* SHORT EXERCISE: Rewrite everything from the start of the records down to and including the line containing "coord(40,317)", requests too, and nothing beyond it. Multiply each coordinate in the answers by 0.85 and round to whole numbers, with halves going up.
----------------------------------------
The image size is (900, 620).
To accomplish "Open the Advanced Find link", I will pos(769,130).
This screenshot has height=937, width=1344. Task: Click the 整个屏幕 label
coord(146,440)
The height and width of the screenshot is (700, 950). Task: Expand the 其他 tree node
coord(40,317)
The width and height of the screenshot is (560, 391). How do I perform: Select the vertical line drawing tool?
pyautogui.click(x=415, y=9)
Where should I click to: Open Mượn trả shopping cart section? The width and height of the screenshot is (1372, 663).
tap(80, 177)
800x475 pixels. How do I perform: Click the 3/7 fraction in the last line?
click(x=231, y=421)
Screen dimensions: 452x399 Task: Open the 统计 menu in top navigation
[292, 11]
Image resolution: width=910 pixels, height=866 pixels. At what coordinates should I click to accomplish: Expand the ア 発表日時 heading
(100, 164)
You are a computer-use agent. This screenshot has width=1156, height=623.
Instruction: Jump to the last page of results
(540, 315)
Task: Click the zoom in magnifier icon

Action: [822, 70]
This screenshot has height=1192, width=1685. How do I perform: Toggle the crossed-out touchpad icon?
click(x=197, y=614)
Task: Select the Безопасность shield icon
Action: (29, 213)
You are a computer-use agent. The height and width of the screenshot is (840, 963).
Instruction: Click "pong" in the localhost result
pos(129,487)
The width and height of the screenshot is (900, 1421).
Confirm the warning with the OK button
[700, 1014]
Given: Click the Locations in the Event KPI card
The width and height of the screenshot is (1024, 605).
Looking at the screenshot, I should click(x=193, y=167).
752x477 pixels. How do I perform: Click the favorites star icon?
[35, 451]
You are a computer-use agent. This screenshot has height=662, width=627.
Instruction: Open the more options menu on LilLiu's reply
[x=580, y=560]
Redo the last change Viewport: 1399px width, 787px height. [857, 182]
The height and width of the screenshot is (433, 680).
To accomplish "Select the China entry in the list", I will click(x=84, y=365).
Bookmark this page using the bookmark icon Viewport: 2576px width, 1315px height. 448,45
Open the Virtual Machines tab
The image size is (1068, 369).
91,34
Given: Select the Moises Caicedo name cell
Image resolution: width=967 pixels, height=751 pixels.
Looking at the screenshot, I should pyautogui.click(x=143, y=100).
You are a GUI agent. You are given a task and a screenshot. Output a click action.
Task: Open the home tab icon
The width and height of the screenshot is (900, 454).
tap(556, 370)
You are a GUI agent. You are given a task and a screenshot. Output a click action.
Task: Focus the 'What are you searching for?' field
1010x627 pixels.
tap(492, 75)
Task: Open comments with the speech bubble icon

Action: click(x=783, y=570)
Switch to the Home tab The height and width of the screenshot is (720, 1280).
----------------------------------------
* EXERCISE RESULT:
The image size is (900, 620).
To accomplish "Open the Advanced Find link", I will pos(654,111).
This screenshot has height=937, width=1344. Task: Click the 整个屏幕 label
coord(124,374)
The height and width of the screenshot is (700, 950). Task: Expand the 其他 tree node
coord(34,269)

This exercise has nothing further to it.